**WHAT YOU ARE ASKED TO DO:** Copy out exactly the lines from the one containing "You are a GUI" through the end of the records, and no pictures.

**STORED DATA:**
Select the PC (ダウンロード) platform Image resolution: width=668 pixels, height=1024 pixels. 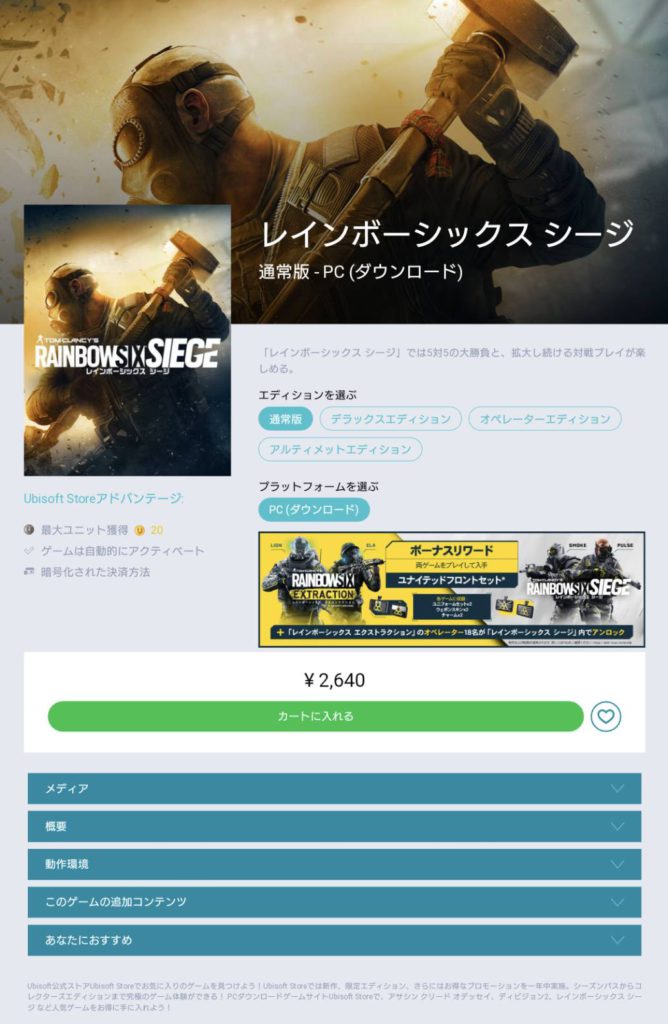(314, 509)
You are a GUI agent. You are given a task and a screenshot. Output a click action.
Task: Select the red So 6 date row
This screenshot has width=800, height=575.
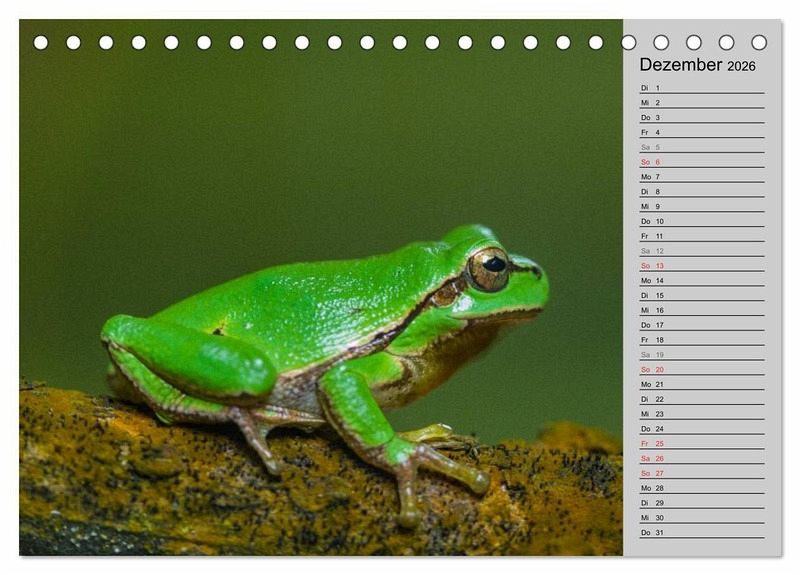(x=701, y=162)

**RESULT FOR THIS EXERCISE:**
You are a GUI agent. You are given a task and a screenshot. Output a click action.
Task: Select the red So 6 date row
This screenshot has width=800, height=575.
(x=701, y=162)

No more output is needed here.